[Dataset entries]
--- START ---
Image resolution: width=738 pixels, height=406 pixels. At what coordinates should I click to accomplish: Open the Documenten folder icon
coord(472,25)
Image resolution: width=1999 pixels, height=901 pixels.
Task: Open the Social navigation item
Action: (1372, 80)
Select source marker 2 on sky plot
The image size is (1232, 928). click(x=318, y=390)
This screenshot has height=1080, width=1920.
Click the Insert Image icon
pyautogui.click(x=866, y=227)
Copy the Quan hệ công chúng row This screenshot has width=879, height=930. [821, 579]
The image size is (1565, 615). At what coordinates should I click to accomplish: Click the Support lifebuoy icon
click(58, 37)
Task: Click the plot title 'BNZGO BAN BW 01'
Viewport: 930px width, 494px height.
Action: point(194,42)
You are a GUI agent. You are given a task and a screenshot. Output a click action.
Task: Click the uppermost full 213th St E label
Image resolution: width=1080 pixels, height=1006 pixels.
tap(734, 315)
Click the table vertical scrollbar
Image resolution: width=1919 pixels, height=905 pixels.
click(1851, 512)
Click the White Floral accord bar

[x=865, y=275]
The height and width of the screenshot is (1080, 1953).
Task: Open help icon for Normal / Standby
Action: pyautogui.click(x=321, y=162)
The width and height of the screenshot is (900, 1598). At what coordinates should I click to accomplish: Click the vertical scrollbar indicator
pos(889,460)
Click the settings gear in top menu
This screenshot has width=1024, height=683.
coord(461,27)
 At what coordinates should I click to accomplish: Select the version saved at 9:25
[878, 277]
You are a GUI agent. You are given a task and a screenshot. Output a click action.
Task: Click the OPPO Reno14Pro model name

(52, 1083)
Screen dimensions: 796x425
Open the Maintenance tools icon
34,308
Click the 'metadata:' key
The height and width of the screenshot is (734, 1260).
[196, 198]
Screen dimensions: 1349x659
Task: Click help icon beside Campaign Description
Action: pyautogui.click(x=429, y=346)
--- END ---
[Work instruction]
Give all the records again. Match them exactly.

[Solution below]
Image resolution: width=738 pixels, height=406 pixels. At what coordinates should I click to accomplish: Open the Documenten folder icon
coord(472,25)
Image resolution: width=1999 pixels, height=901 pixels.
Task: Open the Social navigation item
Action: (1372, 80)
Select source marker 2 on sky plot
The image size is (1232, 928). click(x=318, y=390)
This screenshot has height=1080, width=1920.
Click the Insert Image icon
pyautogui.click(x=866, y=227)
Copy the Quan hệ công chúng row This screenshot has width=879, height=930. [821, 579]
The image size is (1565, 615). At what coordinates should I click to accomplish: Click the Support lifebuoy icon
click(58, 37)
Task: Click the plot title 'BNZGO BAN BW 01'
Viewport: 930px width, 494px height.
Action: point(194,42)
You are a GUI agent. You are given a task and a screenshot. Output a click action.
Task: Click the uppermost full 213th St E label
Image resolution: width=1080 pixels, height=1006 pixels.
tap(734, 315)
Click the table vertical scrollbar
Image resolution: width=1919 pixels, height=905 pixels.
click(1851, 512)
Click the White Floral accord bar

[x=865, y=275]
The height and width of the screenshot is (1080, 1953).
Task: Open help icon for Normal / Standby
Action: pyautogui.click(x=321, y=162)
The width and height of the screenshot is (900, 1598). At what coordinates should I click to accomplish: Click the vertical scrollbar indicator
pos(889,460)
Click the settings gear in top menu
This screenshot has width=1024, height=683.
coord(461,27)
 At what coordinates should I click to accomplish: Select the version saved at 9:25
[878, 277]
You are a GUI agent. You are given a task and a screenshot. Output a click action.
Task: Click the OPPO Reno14Pro model name

(52, 1083)
Screen dimensions: 796x425
Open the Maintenance tools icon
34,308
Click the 'metadata:' key
The height and width of the screenshot is (734, 1260).
[196, 198]
Screen dimensions: 1349x659
Task: Click help icon beside Campaign Description
Action: pyautogui.click(x=429, y=346)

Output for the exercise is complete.